→ Text section
<<<<
You can use either p-pGRE or mGRE tunnel interfaces on the spoke routers. Multiple p-pGRE interfaces on a spoke router can use the same tunnel source ... IP address, but multiple mGRE interfaces on a spoke router must have a unique tunnel source ... IP address. This is because when IPsec is initiating, the first packet is an ISAKMP packet which needs to be associated with one of the mGRE tunnels. The ISAKMP packet only has the destination IP address (remote IPsec peer address) with which to make this association. This address is matched against the tunnel source ... address, but since both tunnels have the same tunnel source ... address, the first mGRE tunnel interface is always matched. This means that incoming multicast data packets may be associated with the wrong mGRE interface, breaking any dynamic routing protocol.
>>>>
→ Recorded data
<<<<
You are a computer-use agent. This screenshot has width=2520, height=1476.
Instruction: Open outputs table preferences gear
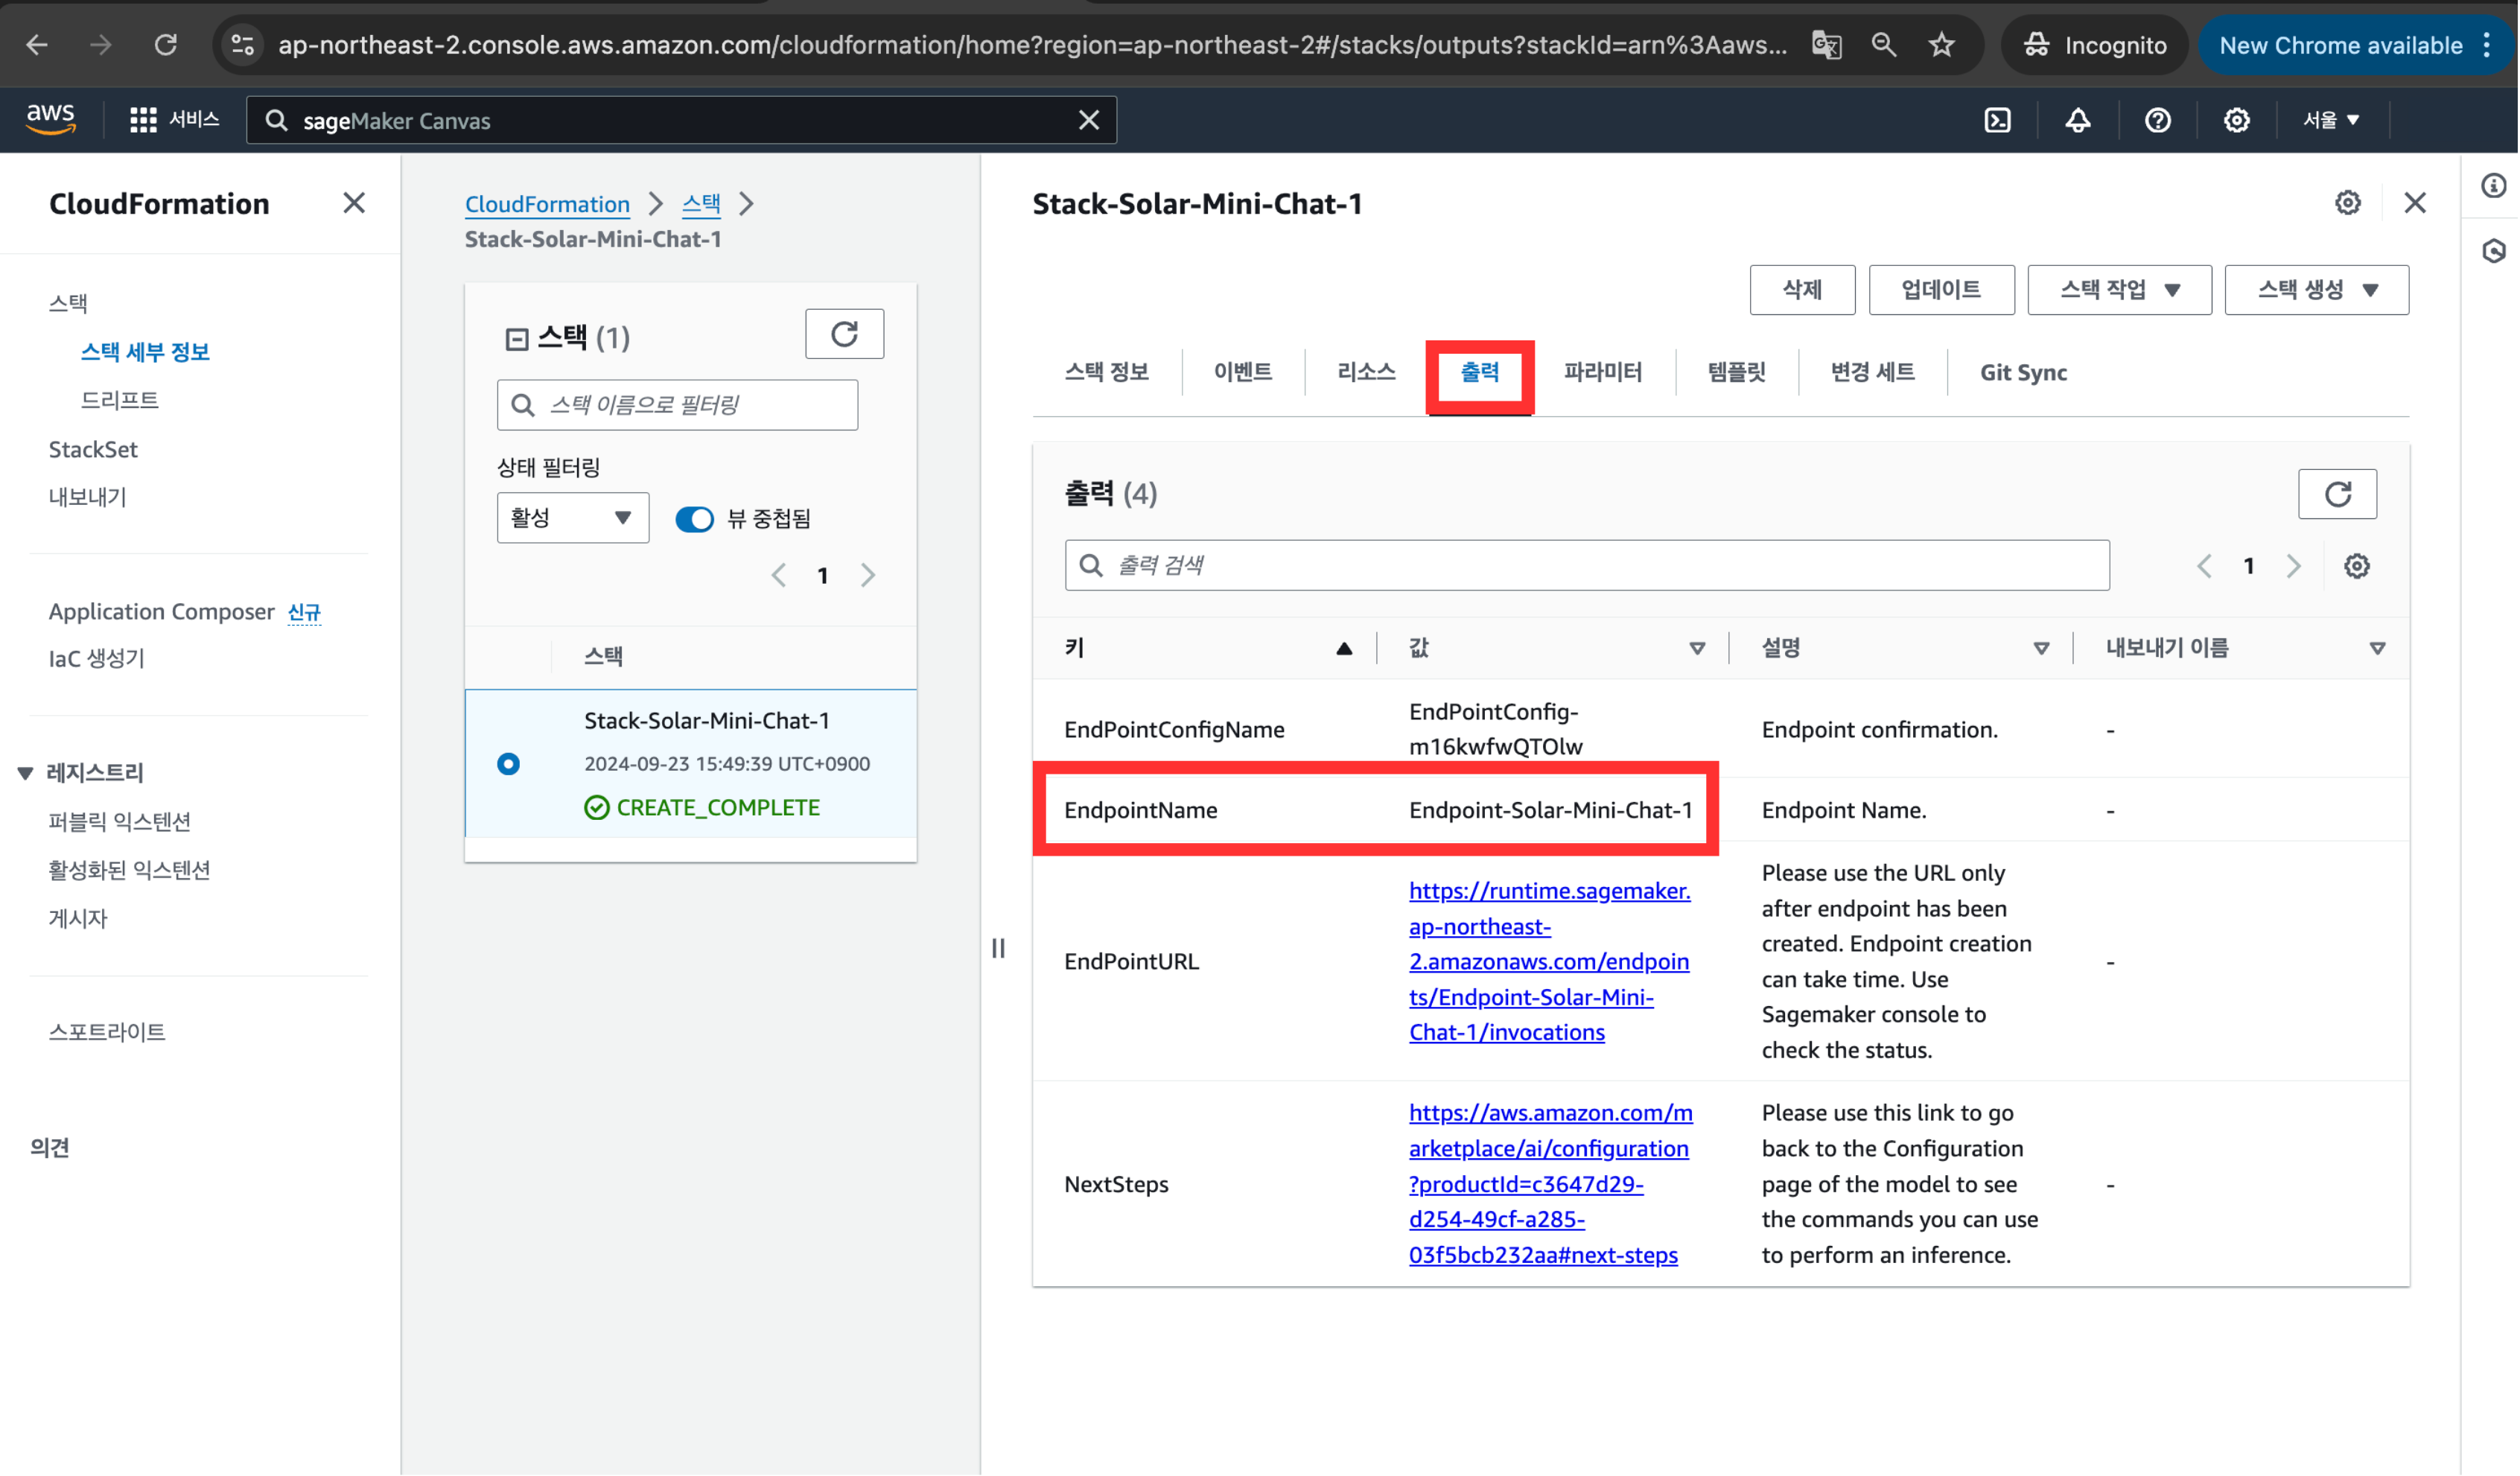tap(2356, 566)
>>>>
→ Your tasks
**1.** Answer these questions about the passage on spoke router tunnel interfaces above, one line each:
(a) Which two types of tunnel interfaces can be used on the spoke routers?
(b) What is the first packet when IPsec is initiating?
(c) What may be broken when incoming multicast data packets are associated with the wrong mGRE interface?
**2.** Carry on the passage on spoke router tunnel interfaces above, beginning after its final sentence.

→ Expected responses
**1.**
(a) p-pGRE or mGRE tunnel interfaces.
(b) An ISAKMP packet.
(c) Any dynamic routing protocol.

**2.**
GRE packets themselves do not have this problem since they have the tunnel key ... value to differentiate between the two mGRE interfaces. Starting in Cisco IOS Software Releases 12.3(5) and 12.3(7)T, an additional parameter was introduced to overcome this limitation: tunnel protection....shared. The shared keyword indicates that mutiple mGRE interfaces will use the IPSec encryption with the same source IP address. If you have an earlier release you can use p-pGRE tunnels in this dual hub with dual DMVPN layout. In the p-pGRE tunnel case, both the tunnel source ... and the tunnel destination ... IP addresses can be used for matching. For this example p-pGRE tunnels will be used in this dual hub with dual DMVPN layout and not use the shared qualifier.
Dual Hub - Dual DMVPN Layout
The following highlighted changes are relative to the dynamic multipoint hub and spoke configurations illustrated earlier in this document.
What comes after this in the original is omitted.